[O DIA EM QUE ENCONTREI O MUNDO]
Os anos passaram e eu cresci, mas o mundo não crescia comigo.
Como toda criança eu nunca soube bem direitinho que tamanho o mundo tinha. Quando pensava sobre isso eu ainda não sabia que nem seria preciso muito estudo pra entender exatamente até aonde ele ia, o mundo.
Lá longe as pessoas imaginavam coisas sobre nós, elas não entendiam o que a gente falava, nem porque acreditávamos em algumas coisas e nem como aguentávamos tantas outras. Elas tinham as próprias verdades delas pra entender porque é que a gente brigava tanto, as verdades delas decretavam pra onde tínhamos de ir e de onde não deveríamos sair. Mesmo assim sempre perguntavam o porquê, mas raramente alguém perguntava o que a gente sentia. Acho que nunca perguntavam. Só se alguma câmera estivesse ligada ou alguém anotasse coisas num caderno. Faziam perguntas, filmavam e escreviam, mas o mundo delas era muito longe, e eu aprendi bem cedo que muita coisa se perde no meio dos longos caminhos.
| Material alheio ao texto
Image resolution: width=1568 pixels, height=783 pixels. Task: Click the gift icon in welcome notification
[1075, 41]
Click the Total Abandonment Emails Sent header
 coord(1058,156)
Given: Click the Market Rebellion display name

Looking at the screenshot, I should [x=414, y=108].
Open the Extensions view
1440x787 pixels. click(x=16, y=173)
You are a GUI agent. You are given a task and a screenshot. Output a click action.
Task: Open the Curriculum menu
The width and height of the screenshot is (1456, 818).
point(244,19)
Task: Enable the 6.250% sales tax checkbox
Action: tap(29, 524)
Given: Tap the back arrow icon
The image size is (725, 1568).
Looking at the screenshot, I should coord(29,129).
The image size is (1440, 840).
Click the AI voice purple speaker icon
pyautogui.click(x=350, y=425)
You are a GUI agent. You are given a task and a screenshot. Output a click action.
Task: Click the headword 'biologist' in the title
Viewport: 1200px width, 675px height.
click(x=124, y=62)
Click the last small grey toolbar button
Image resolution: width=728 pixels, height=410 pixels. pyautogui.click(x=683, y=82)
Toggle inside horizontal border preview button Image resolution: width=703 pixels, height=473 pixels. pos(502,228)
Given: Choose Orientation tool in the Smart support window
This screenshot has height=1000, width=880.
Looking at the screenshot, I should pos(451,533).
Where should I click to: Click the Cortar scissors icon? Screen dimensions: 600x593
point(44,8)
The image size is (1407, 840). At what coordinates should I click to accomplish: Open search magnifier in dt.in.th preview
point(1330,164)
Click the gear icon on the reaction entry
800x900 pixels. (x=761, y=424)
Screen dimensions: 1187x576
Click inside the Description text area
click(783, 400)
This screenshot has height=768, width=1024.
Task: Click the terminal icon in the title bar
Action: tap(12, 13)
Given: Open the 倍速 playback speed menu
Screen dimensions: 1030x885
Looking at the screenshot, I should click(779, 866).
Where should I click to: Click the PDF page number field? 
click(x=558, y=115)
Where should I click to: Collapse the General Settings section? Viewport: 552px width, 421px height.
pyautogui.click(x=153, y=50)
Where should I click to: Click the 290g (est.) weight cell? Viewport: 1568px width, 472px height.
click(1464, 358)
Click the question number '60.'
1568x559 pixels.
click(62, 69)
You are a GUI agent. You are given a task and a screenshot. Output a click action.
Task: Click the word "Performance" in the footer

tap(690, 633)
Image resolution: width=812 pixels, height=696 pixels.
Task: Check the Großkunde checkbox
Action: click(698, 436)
Às vezes elas riam de nós, outras vezes tinham uma pena que rapidamente se transformava em raiva.
Meu irmão era a coisa que eu mais gostava no mundo. Quando a poeira do céu deixava a gente contava estrelas. Um dia voltamos pra casa com as roupas molhadas e ele me defendeu de um jeito que eu não sentiria falta. Ninguém soube quando fomos ao cinema pela primeira vez, a gente foi escondido. Talvez pouca gente saiba, mas as pessoas também vão ao cinema por aqui, mesmo que a maioria não goste muito do som alto que ele faz. As crianças pequenas se assustam com barulhos, os adultos também. Uma vez li na internet que alguns médicos dizem que faz bem elogiar as crianças, e outros dizem que não é bom fazer isso o tempo todo. Nosso pai elogiava meu irmão quando ele corria rápido, mas o mesmo não aconteceu quando ele dançou na ponta dos pés em nossa cozinha pela primeira vez.
Quanto mais ele corria, mais triste ele ficava. Um dia ele correu pela última vez. De cima de um penhasco ele decidiu colocar as pontas dos pés no céu e quando eu sentia saudades me diziam que ele tinha ido morar debaixo das pedras do rio que circulava o penhasco. A coisa que eu mais gostava no mundo tinha ido morar lá longe. Os anos passaram e eu cresci, mas o mundo não crescia comigo, eu não tinha mais um mundo, então eu decidi procurar um mundo pra mim, lá longe. Ninguém vai saber que eu cresci cercado por penhascos que amaldiçoei e que agora desejava tanto, mas há dias que só vejo a água salgada. Desejava pisar, seja nos cascalhos do nosso antigo quintal ou na plataforma de algum metrô em Berlim. Desejava pisar num pedaço de terra, encontrar meu mundo, e o delírio da sede, da fome, do sono e do medo me faziam buscar a coisa que eu mais gostava no mundo por entre pedras que não existiam. Na antiga tarde levamos uma bronca por termos molhado nossas roupas, mas eu estava muito feliz por ter aprendido a nadar. E agora sinto tristeza por você ter tirado de mim a única chance que eu teria de te encontrar de novo. Eu não quero mais um mundo. Não esse tipo de mundo. Amanhã seremos notícia no Ocidente.